The deputy director general of the Association of British Insurers said any guidance offered “could easily see customers drawing down their pension assets and investing them more widely”.
And he suggested this would justify the ABI’s call for a “more equitable” split of the annuity guidance bill, which PwC analysis has predicted could be as high as £120m a year.
Mr Evans said: “Given the guidance process could easily see customers drawing down their pension assets and investing them more widely, it would certainly be more equitable if all parts of the financial services sector contributed to the cost of the guidance service and the more liberalised market from which they will all benefit.”
Mr Evan’s comments came as the Treasury clarified its position on the “free, impartial face-to-face advice” announced by chancellor George Osborne in his Budget speech last Wednesday, and revealed it would come down to pension providers to offer the guidance.
The government has already announced a £20bn “development fund” but this is only intended to pay for two years’ set-up costs.
A spokesman for HM Treasury said: “Pension providers and schemes will be required, by April 2015, to offer all individuals retiring with a defined contribution pension pot free and impartial face-to-face guidance on their retirement choices.”
He added: “The government’s radical reforms to pensions will increase the choices hard-working people have in retirement and allow them to spend their hard-earned savings as they choose. They have been warmly welcomed by experts and consumer groups.”
The government has announced it plans to consult with the FCA, Pensions Regulator, Pensions Advisory Service, Money Advice Service and consumer groups on how to deliver the guidance, which the Treasury spokesman said would result in “a set of clear and robust standards that the guidance will have to meet”.
Philip Smith, a director in PwC’s defined contribution pensions team, said: “Insurance companies could be facing a double hit from the government’s proposals as they shoulder the duty of delivering this guidance at the same time they are contemplating how to fill the likely contraction of their annuities business.”

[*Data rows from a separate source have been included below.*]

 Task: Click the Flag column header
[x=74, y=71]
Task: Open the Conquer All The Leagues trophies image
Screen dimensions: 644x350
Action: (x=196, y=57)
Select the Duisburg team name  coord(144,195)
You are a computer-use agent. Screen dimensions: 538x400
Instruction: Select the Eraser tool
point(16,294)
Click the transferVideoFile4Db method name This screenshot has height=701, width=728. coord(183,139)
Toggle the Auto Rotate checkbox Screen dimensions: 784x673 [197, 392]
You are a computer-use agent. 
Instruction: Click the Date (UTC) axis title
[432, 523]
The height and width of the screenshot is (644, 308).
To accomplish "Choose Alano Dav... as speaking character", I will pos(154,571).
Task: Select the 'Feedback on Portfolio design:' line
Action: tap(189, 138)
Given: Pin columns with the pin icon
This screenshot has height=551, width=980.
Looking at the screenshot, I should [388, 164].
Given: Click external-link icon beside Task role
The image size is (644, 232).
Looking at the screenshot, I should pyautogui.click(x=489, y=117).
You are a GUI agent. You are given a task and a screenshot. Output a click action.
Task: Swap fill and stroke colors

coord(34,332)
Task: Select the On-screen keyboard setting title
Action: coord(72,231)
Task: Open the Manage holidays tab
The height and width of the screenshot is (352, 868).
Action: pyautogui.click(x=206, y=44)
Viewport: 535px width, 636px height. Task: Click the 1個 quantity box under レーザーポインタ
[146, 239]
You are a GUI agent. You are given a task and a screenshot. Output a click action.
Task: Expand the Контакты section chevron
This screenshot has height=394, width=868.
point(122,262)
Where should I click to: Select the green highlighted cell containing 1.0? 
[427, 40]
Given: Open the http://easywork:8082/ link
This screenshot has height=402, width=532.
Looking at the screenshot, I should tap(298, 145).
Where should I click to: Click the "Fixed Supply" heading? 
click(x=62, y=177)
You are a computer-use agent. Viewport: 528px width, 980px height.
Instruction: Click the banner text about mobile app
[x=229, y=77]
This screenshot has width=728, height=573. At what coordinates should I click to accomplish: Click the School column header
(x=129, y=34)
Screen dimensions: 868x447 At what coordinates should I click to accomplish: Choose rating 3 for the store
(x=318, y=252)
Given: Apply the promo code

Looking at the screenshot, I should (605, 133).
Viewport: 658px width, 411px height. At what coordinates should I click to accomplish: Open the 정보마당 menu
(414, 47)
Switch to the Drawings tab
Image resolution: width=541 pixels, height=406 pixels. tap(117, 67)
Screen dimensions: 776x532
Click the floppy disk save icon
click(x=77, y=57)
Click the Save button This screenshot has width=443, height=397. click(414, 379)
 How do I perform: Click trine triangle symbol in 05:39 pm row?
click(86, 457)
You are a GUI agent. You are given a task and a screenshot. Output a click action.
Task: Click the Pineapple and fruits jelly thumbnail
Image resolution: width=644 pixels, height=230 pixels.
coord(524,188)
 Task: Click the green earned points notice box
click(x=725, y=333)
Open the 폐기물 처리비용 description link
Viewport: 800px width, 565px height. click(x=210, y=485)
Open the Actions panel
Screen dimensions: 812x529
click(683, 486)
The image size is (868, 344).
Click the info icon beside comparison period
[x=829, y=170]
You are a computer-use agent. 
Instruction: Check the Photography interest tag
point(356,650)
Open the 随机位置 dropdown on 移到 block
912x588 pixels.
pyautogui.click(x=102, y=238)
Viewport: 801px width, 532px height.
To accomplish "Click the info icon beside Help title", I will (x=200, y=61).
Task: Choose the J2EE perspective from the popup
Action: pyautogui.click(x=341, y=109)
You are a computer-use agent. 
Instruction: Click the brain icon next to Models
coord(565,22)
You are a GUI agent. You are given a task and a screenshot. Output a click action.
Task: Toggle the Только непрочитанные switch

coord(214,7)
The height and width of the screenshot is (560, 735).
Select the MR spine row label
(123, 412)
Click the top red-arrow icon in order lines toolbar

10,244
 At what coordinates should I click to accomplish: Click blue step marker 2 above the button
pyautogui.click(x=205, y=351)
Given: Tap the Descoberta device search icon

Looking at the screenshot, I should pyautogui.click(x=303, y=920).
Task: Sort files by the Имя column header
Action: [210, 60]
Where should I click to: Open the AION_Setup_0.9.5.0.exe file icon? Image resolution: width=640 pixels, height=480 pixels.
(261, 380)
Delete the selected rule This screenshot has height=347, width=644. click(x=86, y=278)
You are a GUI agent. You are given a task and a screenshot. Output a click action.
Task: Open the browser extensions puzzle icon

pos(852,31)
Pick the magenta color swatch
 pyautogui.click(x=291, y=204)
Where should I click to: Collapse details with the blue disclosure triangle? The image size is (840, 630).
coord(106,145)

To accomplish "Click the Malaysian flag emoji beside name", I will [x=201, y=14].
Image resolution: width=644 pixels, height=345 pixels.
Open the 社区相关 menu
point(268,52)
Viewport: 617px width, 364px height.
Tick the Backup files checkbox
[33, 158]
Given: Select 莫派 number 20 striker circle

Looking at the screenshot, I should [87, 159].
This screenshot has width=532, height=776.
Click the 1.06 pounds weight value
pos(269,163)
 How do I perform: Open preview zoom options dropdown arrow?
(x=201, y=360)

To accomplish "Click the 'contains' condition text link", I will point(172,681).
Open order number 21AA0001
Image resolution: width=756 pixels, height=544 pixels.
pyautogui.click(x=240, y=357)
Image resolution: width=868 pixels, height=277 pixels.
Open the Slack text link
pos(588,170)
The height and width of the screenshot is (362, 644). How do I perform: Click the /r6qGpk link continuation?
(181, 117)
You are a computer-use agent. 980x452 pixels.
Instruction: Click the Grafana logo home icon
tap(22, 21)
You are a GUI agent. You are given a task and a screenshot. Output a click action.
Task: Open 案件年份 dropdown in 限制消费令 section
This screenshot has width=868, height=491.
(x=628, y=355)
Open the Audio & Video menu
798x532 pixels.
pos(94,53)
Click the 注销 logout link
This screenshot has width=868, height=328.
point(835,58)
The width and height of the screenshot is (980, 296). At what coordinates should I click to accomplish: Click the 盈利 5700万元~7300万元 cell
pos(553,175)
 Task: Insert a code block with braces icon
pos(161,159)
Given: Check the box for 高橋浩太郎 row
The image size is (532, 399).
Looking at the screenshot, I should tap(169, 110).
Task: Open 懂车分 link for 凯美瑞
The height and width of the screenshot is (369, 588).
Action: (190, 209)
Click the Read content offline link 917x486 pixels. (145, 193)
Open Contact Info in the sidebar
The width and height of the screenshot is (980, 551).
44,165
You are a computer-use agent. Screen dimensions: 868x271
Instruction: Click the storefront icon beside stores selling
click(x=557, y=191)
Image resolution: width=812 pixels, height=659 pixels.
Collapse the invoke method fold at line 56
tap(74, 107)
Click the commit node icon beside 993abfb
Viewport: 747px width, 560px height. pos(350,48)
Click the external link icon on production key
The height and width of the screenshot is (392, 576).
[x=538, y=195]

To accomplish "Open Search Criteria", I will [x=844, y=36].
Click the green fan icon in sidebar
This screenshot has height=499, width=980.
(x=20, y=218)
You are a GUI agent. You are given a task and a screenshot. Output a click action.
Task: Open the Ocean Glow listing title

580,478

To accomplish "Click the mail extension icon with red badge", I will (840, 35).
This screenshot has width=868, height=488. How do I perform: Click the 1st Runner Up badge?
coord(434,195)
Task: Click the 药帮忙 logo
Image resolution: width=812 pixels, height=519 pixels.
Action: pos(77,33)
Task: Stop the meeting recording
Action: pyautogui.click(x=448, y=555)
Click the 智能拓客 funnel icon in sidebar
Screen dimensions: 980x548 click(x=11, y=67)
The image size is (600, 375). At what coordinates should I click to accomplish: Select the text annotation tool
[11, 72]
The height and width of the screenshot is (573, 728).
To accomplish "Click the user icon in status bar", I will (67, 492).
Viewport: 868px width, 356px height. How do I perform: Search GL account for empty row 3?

Chris Hannant, chief executive of the Association of Professional Advisers, said: “Many customers received poor outcomes at retirement. The Budget announcements were a reaction to this. It’s inequitable that everybody else in financial services should be called upon to pay for a proposed remedy. Talk around the cost of a new system is far too premature – it’s like dividing-up a restaurant bill before the menus have been opened.”